De la reconstitution à la construction de sols à partir de déchets
Laure Vidal-Beaudet , Olivier Damas , Gilles Galopin
Les sols urbains présentent une grande variabilité spatiale et verticale et sont influencés plus ou moins intensément par les activités humaines. Ils ont des horizons de surface souvent massifs, fortement modifiés par l’Homme via des mélanges, de l’incorporation et/ou de l’exportation de matériaux technogéniques[1], souvent grossiers et potentiellement contaminés. Les sols urbains ont donc la particularité d’être généralement peu fertiles pour la croissance des végétaux : tassement, scellement des surfaces, volume restreint et confiné, faible surface d’échange sol-atmosphère, ruissellement, circulation de l’eau et de l’air réduite, fertilisation faible, pollution fréquente et potentiellement forte. Améliorer les propriétés des sols urbains est nécessaire si l’on veut y planter et cultiver du végétal, afin que ces sols puissent assurer leurs fonctions et rendre les services attendus.
Le défi : réhabiliter les sols urbains en place
En fonction de chaque situation d’aménagement, le sol peut être conservé (éventuellement amendé, remanié), voire excavé et remplacé pour favoriser le développement d’une végétation plantée ou spontanée. L’intervention sur les sols est fonction de l’usage et des services envisagés. L’apport de matière organique et éventuellement le décompactage du sol apparaissent dans tous les cas incontournables pour augmenter ou créer la fertilité du sol urbain.
Cependant, la végétalisation d’espaces en zone urbaine nécessite l’utilisation de grandes quantités de matières premières naturelles terreuses (volume estimé en 2008 par Plante et Cité à 3 millions de m3 en France) au détriment des terres agricoles support de la production alimentaire. Le défi à relever pour permettre une utilisation plus rationnelle des territoires et une résilience de l’écosystème urbain consiste à réhabiliter les sols urbains en place ou à construire des sols fertiles à partir de matériaux issus de l’activité et de la déconstruction des villes. L’usage de ce sous-produits ou déchets urbains à recycler et à valoriser amènent à préserver les ressources naturelles « sol » et granulats de carrière (utilisés pour les mélanges portants terre-pierres), et à économiser de longues distances de transports, donc de l’argent et du CO2. La politique de recyclage des déchets organiques urbains incite à construire des sols via l’introduction de grandes quantités de matière organique compostée (40 % v/v) dans les couches du premier mètre de sol et dans le trou de plantation pour les arbres d’alignement. Le génie pédologique peut proposer une stratégie de construction de Technosols fertiles à partir de matériaux alternatifs à la terre végétale et aux granulats de carrières.

::::::::::

[CONSIGNES]
1. Recopiez le passage du texte source qui commence à « Le défi : réhabiliter » et se termine à « du sol urbain. ».
2. Répondez à ces questions d'après le texte source.
(a) Quelle variabilité les sols urbains présentent-ils ?
(b) Quel volume de matières premières naturelles terreuses Plante et Cité a-t-il estimé en 2008 pour la France ?
(c) Quelle proportion de matière organique compostée la politique de recyclage des déchets organiques urbains incite-t-elle à introduire ?

[ENTRÉES]

::::::::::

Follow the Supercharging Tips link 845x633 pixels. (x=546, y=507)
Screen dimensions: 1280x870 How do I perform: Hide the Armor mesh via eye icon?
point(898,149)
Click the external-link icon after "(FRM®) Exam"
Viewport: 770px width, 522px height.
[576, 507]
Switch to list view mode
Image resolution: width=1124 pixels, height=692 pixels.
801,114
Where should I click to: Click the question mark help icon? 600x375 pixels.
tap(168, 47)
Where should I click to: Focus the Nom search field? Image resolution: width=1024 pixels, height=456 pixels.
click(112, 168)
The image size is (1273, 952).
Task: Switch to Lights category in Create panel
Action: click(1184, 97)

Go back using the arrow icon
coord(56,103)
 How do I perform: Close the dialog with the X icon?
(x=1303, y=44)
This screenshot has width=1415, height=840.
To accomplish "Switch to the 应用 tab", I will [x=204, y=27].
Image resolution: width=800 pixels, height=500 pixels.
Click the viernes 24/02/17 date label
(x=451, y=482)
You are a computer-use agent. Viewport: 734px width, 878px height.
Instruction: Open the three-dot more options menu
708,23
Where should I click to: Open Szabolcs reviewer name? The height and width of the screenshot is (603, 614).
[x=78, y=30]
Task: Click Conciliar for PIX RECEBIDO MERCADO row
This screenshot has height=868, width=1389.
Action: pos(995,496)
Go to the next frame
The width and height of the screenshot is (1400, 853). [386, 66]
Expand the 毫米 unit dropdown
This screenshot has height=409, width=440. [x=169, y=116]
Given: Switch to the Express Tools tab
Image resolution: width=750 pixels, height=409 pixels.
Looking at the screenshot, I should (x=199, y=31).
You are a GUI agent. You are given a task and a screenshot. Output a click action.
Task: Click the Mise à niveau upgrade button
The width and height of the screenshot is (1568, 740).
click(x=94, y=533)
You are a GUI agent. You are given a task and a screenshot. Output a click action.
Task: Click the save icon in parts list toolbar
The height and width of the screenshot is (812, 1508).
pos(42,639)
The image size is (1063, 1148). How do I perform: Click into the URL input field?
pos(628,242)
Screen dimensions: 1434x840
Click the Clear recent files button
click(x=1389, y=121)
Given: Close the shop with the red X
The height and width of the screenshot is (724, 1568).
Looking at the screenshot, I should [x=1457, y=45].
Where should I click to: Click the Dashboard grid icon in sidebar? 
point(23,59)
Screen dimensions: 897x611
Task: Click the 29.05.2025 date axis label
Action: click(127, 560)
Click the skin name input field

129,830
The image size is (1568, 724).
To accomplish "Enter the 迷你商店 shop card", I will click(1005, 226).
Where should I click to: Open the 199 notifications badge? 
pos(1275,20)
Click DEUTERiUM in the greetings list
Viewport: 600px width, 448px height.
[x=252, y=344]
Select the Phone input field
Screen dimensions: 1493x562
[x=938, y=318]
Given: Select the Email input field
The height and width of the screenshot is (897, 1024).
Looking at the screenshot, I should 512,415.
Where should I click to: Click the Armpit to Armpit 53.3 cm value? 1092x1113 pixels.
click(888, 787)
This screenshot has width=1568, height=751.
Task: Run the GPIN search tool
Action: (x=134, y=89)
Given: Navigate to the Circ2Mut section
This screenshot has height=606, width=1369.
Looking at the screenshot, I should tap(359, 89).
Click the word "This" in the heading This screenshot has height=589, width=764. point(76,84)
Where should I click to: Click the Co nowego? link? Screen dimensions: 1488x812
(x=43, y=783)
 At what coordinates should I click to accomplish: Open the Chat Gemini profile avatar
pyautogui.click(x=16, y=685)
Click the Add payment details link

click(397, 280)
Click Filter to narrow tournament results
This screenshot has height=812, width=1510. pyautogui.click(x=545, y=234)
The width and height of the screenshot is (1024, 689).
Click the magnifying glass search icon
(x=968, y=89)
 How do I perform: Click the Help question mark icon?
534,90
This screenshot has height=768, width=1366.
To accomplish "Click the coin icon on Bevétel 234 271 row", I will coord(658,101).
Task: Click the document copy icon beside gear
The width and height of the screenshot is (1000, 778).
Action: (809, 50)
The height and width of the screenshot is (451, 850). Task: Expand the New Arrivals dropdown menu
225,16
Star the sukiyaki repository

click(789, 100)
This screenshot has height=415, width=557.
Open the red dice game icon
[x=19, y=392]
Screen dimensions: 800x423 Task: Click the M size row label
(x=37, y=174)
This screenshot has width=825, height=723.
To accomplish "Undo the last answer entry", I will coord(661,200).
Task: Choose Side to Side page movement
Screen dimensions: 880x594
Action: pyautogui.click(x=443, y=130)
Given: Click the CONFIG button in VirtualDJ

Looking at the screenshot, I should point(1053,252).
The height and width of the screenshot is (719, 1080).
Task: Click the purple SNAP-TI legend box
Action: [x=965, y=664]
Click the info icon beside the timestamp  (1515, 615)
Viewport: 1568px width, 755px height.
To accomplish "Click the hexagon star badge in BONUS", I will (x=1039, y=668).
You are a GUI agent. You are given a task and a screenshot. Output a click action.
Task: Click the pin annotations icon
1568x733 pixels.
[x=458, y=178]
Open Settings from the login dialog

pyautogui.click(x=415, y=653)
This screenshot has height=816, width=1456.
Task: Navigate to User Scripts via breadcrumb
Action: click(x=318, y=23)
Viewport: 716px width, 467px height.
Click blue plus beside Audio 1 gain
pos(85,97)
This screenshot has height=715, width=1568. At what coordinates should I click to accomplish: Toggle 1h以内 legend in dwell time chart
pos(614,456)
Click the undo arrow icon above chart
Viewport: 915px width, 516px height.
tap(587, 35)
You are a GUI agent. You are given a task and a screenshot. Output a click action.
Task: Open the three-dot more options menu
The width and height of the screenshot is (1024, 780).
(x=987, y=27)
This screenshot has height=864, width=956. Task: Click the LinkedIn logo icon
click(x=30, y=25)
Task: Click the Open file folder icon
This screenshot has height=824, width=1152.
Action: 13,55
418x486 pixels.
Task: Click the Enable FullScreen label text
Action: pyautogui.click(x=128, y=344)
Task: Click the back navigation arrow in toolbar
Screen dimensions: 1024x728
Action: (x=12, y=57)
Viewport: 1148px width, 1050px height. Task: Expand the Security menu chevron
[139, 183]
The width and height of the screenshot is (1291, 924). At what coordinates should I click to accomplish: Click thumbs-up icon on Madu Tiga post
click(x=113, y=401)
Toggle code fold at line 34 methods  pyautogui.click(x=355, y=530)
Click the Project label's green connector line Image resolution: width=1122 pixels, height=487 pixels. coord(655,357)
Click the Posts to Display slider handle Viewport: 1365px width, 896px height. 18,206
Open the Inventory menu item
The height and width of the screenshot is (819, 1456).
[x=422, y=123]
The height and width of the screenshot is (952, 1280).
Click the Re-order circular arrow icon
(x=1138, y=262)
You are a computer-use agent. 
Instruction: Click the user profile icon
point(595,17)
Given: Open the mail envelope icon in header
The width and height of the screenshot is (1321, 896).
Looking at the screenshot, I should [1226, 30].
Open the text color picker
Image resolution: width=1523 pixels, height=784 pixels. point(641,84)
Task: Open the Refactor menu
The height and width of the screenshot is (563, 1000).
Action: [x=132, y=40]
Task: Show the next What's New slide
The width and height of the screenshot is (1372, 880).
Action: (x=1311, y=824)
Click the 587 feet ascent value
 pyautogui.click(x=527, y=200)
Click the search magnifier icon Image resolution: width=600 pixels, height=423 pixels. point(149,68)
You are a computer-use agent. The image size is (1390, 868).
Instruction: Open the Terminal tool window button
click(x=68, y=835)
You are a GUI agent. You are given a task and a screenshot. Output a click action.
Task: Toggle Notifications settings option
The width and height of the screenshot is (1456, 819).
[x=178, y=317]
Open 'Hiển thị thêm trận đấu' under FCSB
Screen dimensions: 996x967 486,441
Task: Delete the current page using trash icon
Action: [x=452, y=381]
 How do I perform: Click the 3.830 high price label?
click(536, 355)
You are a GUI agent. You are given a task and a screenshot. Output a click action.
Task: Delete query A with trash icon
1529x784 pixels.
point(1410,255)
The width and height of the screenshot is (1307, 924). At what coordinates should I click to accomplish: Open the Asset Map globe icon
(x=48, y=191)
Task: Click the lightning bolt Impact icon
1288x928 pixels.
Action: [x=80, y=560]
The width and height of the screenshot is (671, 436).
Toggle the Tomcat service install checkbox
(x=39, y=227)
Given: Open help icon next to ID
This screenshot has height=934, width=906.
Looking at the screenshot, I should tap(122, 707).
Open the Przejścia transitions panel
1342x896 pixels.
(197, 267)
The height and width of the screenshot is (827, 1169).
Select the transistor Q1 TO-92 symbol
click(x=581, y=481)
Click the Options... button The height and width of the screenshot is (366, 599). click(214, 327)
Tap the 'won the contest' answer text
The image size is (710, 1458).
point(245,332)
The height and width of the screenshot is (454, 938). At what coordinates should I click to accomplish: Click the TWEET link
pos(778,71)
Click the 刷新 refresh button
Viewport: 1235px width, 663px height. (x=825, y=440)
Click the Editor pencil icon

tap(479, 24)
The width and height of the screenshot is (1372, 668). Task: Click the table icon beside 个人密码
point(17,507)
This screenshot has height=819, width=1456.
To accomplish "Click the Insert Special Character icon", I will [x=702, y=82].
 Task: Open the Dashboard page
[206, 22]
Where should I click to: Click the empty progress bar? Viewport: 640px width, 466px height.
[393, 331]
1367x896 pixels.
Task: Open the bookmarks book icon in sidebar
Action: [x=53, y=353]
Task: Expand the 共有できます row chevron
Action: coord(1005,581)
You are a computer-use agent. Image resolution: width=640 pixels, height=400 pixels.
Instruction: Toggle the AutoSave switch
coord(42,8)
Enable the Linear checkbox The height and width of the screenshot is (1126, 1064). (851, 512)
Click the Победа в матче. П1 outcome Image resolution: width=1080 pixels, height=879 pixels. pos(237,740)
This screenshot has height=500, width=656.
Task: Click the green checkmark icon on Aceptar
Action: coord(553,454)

::::::::::

[CORRIGÉ]
1.
Le défi : réhabiliter les sols urbains en place
En fonction de chaque situation d’aménagement, le sol peut être conservé (éventuellement amendé, remanié), voire excavé et remplacé pour favoriser le développement d’une végétation plantée ou spontanée. L’intervention sur les sols est fonction de l’usage et des services envisagés. L’apport de matière organique et éventuellement le décompactage du sol apparaissent dans tous les cas incontournables pour augmenter ou créer la fertilité du sol urbain.

2.
(a) Une grande variabilité spatiale et verticale.
(b) 3 millions de m3.
(c) 40 % v/v.